Consider parts 1-2 as Agile for Data Scientists. This addendum could be considered Data Science for Agilists, and seeks to illustrate some of the fundamental concepts of data science referred to in earlier posts. We’ll look at a fairly typical modeling project that uses a supervised learning approach. Supervised learning aims to produce models that can predict answers to questions like: which bank customers are most likely to default on a loan, or which cell phone service customers are most unlikely to renew their service contracts. Supervised means the models are trained on data that has been labelled with known outcomes for the question of interest. Models take in data that has been cleaned up and stripped down to its essential ‘features’ (predictor variables), and use this data to make a prediction into which class (target variable) – e.g. renew/not renew – that the specific customer will belong to. The following diagram summarizes the key steps in this process.
Some models may simply predict a classification for a specific customer or sample instance – i.e. will renew/not renew their contracts, other models may go further and determine a probability or likelihood that the instance belongs to the class of interest.
Once we have constructed our model, it can be deployed and operationalized. In support of this we need processes and infrastructure in place to extract, clean, transform and consolidate data into a form that can be used by the model, and also software applications that can report model output to actual users.
- Features – (predictor variables) – training data input variables used to train a model. E.g. “age”, “income”, “loan amount.”
- Target – (target variables, or classes) – output from a trained model. E.g. “risk of default.”
- Training Data – a set of data used to train a model, comprising a set of input variables (features) and a known outcome (target).
- Test Data – a set of data used to test (or score) model performance after it has been trained.
Assuming we have a solid business problem statement with acceptance criteria or measurable success criteria (or a verifiable definition of MVP), then we would proceed along the following steps:
- Business Problem Definition: Microsoft, in their Team Data Science Process literature, talk about asking “sharp” questions that are relevant, specific and unambiguous, in order to clearly articulate the objectives of a data science project. Goals should be clear and have verifiable acceptance criteria, written in language understood by a business stakeholder (not a data scientist!). I have seen business epics for data science written like: Produce a model that performs with an AUC of 75%! Here’s a concise example from Eric Siegel’s book: Predictive Analytics – in a reference to a well publicized data science project at Target, where both the business problem/opportunity and intended application are defined:
- Data Identification: Identify the required data sources.
- Data Collection: Pull the initial data into the environment in which we run our analytics tools.
- Data Preparation: Removal of noise or errors in data, and identification of variables of interest.
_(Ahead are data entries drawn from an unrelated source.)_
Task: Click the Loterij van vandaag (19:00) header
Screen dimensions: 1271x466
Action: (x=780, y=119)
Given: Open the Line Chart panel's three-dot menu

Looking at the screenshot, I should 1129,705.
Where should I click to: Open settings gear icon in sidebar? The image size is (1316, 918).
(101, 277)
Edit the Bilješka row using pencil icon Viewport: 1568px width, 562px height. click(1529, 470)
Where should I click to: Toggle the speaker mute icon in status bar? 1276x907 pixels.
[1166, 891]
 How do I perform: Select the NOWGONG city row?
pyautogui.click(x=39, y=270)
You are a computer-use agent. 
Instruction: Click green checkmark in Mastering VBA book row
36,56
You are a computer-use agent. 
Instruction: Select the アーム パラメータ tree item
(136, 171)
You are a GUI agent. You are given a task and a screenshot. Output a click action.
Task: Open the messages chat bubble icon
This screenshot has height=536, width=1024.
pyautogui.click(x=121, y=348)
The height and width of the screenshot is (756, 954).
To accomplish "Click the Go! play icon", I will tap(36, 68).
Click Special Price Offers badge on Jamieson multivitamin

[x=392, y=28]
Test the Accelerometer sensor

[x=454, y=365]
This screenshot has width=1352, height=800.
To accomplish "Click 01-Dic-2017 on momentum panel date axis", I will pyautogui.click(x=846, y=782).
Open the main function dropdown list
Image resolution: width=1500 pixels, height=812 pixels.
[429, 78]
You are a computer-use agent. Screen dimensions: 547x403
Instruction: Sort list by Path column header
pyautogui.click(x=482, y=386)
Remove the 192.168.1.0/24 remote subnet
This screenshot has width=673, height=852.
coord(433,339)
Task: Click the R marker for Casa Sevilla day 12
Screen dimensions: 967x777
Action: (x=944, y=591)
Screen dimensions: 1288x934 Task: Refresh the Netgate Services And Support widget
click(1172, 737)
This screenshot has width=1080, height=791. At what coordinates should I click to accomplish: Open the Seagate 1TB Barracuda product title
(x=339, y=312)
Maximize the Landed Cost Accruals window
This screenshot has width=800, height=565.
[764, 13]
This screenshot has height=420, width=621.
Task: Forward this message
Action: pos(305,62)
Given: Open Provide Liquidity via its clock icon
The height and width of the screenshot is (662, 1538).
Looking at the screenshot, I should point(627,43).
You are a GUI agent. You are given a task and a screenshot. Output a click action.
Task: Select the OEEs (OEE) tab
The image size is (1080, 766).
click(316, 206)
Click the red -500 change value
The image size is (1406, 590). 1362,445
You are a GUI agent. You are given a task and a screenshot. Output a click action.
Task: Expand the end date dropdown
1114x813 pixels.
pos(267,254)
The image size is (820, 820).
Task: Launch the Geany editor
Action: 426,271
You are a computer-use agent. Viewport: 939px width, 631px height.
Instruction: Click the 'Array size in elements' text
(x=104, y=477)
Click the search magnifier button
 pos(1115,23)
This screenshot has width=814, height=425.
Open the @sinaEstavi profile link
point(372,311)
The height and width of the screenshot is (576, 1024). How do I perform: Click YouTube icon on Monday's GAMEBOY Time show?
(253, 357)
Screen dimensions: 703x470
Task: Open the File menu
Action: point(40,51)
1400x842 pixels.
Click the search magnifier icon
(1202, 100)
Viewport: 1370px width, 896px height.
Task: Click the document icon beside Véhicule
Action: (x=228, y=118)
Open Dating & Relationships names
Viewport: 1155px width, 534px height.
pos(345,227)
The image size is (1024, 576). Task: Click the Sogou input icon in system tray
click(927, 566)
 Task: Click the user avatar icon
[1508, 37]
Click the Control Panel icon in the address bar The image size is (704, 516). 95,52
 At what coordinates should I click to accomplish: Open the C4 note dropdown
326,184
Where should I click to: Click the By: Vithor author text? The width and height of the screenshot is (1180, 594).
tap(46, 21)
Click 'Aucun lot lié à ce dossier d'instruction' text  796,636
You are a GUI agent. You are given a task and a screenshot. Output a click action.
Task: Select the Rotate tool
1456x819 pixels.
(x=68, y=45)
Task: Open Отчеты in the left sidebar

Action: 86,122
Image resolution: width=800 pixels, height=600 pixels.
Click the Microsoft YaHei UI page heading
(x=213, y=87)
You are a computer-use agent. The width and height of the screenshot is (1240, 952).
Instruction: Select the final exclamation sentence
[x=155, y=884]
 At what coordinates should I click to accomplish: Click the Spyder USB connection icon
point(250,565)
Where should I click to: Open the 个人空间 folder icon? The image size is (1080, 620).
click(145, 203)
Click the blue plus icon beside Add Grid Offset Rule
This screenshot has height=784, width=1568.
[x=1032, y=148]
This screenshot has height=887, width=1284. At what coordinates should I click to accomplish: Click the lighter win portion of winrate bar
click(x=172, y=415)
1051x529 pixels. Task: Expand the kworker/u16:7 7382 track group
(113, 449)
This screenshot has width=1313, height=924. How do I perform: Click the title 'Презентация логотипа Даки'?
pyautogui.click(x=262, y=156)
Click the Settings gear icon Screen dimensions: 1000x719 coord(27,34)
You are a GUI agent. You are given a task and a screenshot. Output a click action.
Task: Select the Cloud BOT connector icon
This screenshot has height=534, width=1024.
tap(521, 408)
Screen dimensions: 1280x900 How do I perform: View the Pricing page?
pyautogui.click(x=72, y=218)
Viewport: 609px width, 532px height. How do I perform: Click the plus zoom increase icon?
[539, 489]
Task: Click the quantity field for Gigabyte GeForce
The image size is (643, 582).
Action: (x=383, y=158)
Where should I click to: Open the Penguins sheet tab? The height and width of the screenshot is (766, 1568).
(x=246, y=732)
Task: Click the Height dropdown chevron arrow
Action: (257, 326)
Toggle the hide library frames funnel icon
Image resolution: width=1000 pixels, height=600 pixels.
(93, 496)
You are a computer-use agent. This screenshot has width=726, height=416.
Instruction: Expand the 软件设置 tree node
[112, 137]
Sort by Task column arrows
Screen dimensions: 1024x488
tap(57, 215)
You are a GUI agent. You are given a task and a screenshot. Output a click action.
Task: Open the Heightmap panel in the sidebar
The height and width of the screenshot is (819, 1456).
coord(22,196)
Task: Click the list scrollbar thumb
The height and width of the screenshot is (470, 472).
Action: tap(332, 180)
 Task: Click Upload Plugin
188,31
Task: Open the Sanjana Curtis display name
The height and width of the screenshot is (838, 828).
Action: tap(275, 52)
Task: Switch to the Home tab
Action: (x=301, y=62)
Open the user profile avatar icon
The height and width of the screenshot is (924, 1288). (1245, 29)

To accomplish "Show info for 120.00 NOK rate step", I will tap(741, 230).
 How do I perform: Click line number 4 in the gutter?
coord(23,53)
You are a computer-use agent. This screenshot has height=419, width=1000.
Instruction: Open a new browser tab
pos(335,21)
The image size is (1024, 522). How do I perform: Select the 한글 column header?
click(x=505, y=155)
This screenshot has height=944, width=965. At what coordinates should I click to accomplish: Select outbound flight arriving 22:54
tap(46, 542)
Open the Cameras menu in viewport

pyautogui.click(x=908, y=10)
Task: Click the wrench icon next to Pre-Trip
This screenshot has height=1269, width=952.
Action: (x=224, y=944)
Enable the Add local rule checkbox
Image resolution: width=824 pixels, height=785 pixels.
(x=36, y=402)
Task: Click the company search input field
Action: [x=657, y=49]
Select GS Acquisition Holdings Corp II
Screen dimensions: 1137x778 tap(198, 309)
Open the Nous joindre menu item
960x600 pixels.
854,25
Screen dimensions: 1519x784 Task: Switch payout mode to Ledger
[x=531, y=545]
The data may then be consolidated into a single dataset, and loaded into an analytics environment where it can be processed by any required data mining tools – feature extraction, model generation, and so on. Prepared data can be separated into data used for training a model and data used for testing a model. Data preparation may be one of the most time-consuming parts of a data science project.
- Model Feature Extraction – Exploratory Data Analysis (EDA): The EDA step is to identify the variables that are the best discriminators for our desired classification (e.g. contract renew/not renew). EDA is usually performed using statistical techniques and tools like Pareto Analysis of the data – to determine quantitatively which variables have the biggest impact on the issue in question. This could be done with SQL queries and Group By clauses, however, there are many available tools to automate this process. The example in the diagram below shows a dataset with 6 features.
The resulting set of ‘features’, also known as predictor variables, may be refined by iteration in order to produce a model that meets the goal set out in the business definition. However, we can start with a simple model using a single predictor variable, say FICO Score, in our loan default example, (which we might believe is the single biggest driver of the loan default likelihood – we can arrive here via statistical analysis of the dataset), this would make our model a univariate model – that is, based on a single predictor variable. We would measure the performance of this model with one predictor and then add other predictor variables (income, age, marital status, …) assessing their impact on the accuracy of our predictions. This could be the basis of a strategy: build and deploy a simple univariate mode, then iterate with additional variables until the model performs to expectations.
- Model Development: Once we have our features selected, and have access to a labelled dataset – that is, a dataset for which the classification for each sample or record instance is known, we can run this training dataset through a learning algorithm (Naive Bayes, for example, for decision-tree type models) to generate the actual model. The result is that we now have a model that can potentially classify instances of new data. Again, there are many tools available to automate this process (we do not need to resort to coding thousands of lines of if-then-else statements).
- Model Testing: Models, having been trained on a labelled dataset may then be used to process new data and make predictions on how to classify each new record. Test the model using a test (unclassified) dataset and score its accuracy in classifying new data. Some subset, say 25%, of the original dataset is set aside for this purpose. There are various ways of measuring (or scoring) the model performance – Area Under ROC Curve – is one way. ROC AUC is a plot of the number of accurately classified records versus incorrectly classified records, where perfection = 1.0 (100%). So we can report things like: the model scores 75% for AUC.
- Model performance evaluation: Compare model performance (AUC score) versus previous iterations of the model, and against the goal defined in business problem statement/MVP. Continue to iterate on features and/or model parameters until a satisfactory performance is achieved.
- Model Deployment: If model meets MVP then deploy, else iterate to get more/better data.
Learn as Much as Possible (But not too Much)
Models can be modified iteratively and incrementally by exploring the decision-tree at progressively deeper levels. At some point we will run into diminishing returns, and may even overfit or overlearn with our model, which can result in model performance deterioration. The trick here is to be very clear about quantifying the original problem statement and getting into production with a model that delivers for the business.